The presupposition for God to be genuine in the gospel call, people must have the ability in themselves to respond to that call is not a biblical concept. In fact, Paul answers that objection in Romans 9:20; "On the contrary, who are you, O man, who answers back to God? The thing molded will not say to the molder, 'Why have you made me like this' will it?'" Then in V.21, Paul asserts God's right to do with His creation what He wills. Paul states the very absurdity of clay speaking to its molder. In the same way, Paul says this simply isn't an objection we can make; it is as absurd as a piece of clay talking. God is the potter and we are the clay; God commands holiness for His creatures, even though they are not capable in themselves of this holiness. This way God does everything and has all the glory. God is the standard of what is true, genuine, and just.

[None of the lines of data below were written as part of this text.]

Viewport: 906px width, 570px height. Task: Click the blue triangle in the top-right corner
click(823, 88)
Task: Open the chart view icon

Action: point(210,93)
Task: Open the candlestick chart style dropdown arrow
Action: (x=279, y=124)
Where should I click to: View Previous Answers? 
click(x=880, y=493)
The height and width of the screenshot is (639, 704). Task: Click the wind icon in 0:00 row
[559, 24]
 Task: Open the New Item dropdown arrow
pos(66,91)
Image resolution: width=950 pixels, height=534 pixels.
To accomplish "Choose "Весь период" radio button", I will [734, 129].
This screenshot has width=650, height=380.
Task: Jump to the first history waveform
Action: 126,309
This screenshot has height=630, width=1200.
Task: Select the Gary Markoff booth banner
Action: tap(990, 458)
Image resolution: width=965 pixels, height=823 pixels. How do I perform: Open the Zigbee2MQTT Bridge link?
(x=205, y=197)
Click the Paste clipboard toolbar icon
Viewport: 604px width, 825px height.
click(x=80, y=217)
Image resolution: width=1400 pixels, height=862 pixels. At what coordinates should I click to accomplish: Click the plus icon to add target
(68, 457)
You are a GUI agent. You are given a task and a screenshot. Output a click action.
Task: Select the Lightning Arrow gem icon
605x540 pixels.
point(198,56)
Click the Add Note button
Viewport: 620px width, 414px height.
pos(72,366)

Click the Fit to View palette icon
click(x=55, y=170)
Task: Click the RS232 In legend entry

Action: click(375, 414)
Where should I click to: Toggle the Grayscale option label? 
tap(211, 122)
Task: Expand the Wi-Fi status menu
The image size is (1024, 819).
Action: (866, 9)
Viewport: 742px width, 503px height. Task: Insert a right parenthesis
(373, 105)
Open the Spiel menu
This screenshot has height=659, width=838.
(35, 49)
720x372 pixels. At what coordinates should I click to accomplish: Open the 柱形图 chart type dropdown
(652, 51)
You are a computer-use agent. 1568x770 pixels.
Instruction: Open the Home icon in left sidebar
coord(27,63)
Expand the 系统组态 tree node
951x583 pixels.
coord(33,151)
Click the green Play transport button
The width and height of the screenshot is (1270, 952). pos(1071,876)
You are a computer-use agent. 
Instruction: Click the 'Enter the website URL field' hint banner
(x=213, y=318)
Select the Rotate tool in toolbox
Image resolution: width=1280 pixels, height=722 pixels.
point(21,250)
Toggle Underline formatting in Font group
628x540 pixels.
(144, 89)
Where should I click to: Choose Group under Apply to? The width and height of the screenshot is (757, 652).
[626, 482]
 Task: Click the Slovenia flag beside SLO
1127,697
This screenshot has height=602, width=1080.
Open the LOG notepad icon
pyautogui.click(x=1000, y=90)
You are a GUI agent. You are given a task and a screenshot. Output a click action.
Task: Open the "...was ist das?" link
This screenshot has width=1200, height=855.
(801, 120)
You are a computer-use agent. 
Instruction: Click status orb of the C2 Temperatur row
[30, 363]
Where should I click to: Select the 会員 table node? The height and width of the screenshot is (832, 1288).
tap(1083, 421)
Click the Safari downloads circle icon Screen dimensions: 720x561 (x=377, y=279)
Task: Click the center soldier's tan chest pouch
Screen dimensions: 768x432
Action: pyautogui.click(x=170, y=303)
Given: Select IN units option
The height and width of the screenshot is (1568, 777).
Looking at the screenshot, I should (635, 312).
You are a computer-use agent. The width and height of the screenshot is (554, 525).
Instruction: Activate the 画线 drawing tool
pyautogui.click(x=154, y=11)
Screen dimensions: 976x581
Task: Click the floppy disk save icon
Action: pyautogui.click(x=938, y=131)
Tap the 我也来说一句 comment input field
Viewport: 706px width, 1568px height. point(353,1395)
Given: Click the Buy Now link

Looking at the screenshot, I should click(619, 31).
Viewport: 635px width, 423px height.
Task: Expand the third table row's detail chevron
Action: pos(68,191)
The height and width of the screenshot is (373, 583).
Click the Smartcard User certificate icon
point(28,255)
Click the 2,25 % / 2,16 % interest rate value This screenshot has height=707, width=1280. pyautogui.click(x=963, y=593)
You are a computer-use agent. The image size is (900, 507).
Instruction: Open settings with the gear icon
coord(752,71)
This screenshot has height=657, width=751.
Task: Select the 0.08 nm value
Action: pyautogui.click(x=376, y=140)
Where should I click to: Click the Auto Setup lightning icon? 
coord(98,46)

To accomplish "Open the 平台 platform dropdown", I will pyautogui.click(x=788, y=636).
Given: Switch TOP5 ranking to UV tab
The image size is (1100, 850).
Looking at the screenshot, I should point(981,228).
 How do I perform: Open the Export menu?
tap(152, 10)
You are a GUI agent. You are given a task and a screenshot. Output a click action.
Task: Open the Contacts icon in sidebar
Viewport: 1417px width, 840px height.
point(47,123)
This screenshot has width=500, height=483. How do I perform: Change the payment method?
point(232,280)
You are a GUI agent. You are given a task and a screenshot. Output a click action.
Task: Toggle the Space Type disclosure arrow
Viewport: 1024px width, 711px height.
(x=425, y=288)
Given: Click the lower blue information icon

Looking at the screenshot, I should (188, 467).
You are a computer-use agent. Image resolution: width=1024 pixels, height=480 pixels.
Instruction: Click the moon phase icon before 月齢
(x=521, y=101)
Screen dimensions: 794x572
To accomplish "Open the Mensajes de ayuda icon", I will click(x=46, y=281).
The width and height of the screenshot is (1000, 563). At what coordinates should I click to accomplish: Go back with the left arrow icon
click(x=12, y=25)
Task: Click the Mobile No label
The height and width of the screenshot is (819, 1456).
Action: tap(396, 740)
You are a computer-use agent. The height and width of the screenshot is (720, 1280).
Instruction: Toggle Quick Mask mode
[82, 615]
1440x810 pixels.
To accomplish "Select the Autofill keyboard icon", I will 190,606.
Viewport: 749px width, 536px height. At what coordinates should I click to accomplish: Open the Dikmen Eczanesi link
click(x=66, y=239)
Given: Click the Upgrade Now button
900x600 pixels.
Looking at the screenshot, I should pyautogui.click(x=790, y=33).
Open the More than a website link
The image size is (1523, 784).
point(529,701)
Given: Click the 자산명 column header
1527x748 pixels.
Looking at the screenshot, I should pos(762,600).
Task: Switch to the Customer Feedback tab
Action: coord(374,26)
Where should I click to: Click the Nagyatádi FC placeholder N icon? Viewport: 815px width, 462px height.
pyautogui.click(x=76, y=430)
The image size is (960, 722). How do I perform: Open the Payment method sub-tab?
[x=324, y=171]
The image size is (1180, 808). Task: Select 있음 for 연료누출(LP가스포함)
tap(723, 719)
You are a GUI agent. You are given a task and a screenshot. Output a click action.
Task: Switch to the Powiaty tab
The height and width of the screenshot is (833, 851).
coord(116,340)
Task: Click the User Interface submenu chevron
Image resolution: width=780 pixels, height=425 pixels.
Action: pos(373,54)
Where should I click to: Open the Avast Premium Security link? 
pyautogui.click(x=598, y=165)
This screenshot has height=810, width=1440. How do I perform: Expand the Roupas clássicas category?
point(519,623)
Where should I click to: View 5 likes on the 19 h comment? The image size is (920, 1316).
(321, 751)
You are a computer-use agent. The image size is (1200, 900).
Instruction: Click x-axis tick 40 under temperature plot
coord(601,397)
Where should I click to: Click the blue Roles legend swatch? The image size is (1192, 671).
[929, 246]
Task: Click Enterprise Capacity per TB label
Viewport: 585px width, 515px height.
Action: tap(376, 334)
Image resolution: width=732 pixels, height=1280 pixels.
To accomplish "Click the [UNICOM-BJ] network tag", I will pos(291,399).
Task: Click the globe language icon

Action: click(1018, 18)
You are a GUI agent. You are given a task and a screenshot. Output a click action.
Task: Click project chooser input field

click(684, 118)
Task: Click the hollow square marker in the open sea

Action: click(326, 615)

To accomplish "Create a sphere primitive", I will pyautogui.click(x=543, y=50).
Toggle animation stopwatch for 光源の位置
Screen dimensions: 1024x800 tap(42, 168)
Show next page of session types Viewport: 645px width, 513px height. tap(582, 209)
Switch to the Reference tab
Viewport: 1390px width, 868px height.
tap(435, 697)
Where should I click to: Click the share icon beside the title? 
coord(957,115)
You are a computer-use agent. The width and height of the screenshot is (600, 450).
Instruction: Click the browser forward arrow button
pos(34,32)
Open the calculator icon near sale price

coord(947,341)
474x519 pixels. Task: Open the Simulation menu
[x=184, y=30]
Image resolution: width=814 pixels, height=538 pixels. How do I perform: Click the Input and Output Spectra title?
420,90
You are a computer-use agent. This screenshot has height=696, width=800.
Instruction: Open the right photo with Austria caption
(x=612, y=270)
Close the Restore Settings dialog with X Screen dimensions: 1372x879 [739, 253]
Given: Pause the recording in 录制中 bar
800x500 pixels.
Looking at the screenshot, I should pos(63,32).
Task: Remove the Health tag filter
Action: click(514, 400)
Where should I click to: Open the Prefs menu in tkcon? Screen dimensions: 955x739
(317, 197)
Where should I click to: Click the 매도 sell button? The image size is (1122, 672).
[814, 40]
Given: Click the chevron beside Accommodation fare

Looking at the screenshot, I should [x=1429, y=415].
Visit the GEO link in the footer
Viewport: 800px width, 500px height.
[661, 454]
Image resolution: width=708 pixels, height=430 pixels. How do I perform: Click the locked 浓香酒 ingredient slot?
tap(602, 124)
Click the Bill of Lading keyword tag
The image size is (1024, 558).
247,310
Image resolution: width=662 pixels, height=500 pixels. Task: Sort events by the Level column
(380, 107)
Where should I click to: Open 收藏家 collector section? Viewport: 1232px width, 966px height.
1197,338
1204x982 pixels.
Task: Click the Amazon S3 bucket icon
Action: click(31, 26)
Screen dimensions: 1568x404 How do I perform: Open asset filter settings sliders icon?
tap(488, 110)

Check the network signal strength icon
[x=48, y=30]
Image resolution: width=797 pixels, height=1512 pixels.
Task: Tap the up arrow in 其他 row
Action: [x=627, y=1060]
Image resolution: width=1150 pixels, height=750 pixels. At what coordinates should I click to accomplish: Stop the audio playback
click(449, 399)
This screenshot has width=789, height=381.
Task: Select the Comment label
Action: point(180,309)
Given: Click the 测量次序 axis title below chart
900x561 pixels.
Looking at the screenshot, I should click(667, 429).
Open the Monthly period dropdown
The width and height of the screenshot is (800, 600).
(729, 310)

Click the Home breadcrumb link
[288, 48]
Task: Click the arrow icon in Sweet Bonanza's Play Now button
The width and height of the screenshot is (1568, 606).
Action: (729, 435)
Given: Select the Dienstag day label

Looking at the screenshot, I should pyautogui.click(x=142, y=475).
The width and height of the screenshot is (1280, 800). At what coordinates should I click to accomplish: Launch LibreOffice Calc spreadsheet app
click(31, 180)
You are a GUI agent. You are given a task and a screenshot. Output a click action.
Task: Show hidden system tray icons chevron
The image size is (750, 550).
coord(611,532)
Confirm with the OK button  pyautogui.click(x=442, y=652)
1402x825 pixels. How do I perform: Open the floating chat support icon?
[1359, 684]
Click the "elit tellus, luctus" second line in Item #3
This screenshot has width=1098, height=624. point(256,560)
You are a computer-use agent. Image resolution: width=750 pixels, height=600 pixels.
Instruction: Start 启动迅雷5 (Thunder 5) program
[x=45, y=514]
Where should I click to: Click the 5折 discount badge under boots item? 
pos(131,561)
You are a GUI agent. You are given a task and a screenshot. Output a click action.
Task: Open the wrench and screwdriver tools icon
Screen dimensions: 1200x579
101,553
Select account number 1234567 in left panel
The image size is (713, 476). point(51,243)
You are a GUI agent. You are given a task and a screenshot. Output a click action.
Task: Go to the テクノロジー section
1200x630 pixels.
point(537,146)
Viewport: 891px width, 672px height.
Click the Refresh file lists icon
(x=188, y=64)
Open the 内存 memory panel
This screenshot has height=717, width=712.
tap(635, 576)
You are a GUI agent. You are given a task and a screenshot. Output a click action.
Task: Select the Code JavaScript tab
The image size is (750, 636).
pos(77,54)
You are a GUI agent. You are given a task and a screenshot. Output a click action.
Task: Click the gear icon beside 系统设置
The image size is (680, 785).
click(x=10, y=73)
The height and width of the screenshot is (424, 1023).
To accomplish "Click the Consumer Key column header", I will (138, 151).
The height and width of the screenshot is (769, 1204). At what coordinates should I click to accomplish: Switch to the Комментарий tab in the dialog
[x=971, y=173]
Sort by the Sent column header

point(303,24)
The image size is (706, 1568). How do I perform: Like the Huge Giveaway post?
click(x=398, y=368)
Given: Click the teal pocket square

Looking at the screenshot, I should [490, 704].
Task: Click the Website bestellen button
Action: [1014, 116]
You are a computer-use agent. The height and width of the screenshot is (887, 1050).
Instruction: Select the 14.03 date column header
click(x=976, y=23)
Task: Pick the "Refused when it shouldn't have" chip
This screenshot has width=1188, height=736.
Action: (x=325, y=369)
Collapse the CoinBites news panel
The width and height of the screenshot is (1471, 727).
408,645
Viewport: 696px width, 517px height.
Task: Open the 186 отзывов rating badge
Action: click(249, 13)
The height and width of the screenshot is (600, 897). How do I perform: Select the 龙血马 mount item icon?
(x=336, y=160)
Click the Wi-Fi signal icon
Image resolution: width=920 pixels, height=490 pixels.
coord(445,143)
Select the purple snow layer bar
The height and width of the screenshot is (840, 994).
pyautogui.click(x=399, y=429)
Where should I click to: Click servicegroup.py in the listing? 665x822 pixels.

To say that God wouldn't do this is an objection that comes from somewhere else, it does not find itself in the pages of scripture. The idea that commands and responsibility presuppose ability, or that ought implies can, is primarily a secular philosophical notion. The reformers saw philosophy as the handmaid of theology, not the other way around. We can't drag secular philosophical notions into scripture. If we are to allow scripture to interpret scripture (which is a reformed concept) in light of its context (the analogy of faith), then we must let scripture define freedom and responsibility. Freedom does not make us responsible, God does. All we need to be responsible is someone to hold us accountable. Why is there so much concern over man's freedom? We should be more concerned with the freedom of God. When God's freedom and mine meet, I lose. Therefore, these contentions aren't with those pesky prideful Calvinists', they are with the Biblical testimony.